In April 2016, member of the State Duma from LDPR Mikhail Degtyaryov accused top Moscow communists Valery Rashkin, Vladimir Rodin and Andrey Klychkov of espionage and high treason, citing a report by Russia-1 TV channel, which claimed that the CPRF city committee cooperated with Alexei Navalny.

=== Criminal prosecution ===
In October 2021, Valery Rashkin was accused of illegal hunting. According to the Committee for Hunting and Fishery of Saratov Oblast, on the night of 29 October, a cut elk carcass and cutting tools were found in the trunk of Rashkin's car in Lysogorsky District. Rashkin said that the "almost cut" elk was found by him in the forest. He called the incident a provocation by the authorities.

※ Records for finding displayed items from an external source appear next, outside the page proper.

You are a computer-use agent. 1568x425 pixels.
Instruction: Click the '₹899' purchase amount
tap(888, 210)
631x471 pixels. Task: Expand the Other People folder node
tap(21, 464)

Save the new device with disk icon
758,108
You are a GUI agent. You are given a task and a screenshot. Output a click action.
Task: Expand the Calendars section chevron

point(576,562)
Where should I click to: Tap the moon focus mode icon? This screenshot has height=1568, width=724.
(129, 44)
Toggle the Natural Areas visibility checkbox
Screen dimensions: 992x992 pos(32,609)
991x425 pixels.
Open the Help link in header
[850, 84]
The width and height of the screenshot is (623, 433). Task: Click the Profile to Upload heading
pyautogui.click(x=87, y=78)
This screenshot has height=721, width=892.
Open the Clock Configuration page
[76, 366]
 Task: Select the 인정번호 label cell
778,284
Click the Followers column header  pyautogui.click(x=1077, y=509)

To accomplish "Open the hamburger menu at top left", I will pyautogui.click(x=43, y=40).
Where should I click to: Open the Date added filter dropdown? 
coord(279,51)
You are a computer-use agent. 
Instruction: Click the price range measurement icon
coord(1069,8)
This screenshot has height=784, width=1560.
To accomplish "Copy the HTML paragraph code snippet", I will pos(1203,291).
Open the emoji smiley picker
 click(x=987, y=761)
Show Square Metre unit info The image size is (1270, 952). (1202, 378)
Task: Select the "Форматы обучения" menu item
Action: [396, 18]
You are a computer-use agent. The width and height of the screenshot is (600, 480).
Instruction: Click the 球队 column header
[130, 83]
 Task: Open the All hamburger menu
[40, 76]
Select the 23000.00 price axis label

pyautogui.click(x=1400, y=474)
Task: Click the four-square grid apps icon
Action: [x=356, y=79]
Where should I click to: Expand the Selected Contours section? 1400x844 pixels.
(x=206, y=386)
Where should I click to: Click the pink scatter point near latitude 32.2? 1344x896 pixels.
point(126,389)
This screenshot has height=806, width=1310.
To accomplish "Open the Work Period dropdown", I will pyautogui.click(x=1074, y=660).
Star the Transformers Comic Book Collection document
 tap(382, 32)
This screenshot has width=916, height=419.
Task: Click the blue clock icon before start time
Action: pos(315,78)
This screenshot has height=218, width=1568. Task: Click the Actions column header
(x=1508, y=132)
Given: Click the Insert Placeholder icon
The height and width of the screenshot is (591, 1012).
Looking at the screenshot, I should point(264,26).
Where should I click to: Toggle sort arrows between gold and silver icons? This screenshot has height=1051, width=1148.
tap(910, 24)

CPRF's press secretary Alexander Yushchenko noted that Rashkin had never been fond of hunting and said that the Communist Party considers this event "another attack" on the MP. The article 258 of the Russian Criminal Code provides imprisonment for up to two years. Since Rashkin has parliamentary immunity, law enforcement agencies were able to take the case to court and bring charges only if the State Duma authorized the prosecution. State Duma authorized it on 25 November 2021. On 22 April 2022, Rashkin was convicted by the Kalininsky District, Saratov Oblast court of illegal hunting and given a 3-year suspended sentence with a 2-year probation.

== Personal life ==
Valery Rashkin is married to Natalya Petrovna Rashkina (born 1952), who works as a psychologist in a kindergarten. The couple has two sons: Vladimir (born 1979) and Andrey (born 1982). Both are graduates of the Saratov State Technical University. Andrey Rashkin works as the head of the information security department of Russia Today. Beyond politics, Rashkin is a master of mountaineering and has earned several sports awards, reflecting his active involvement in athletics.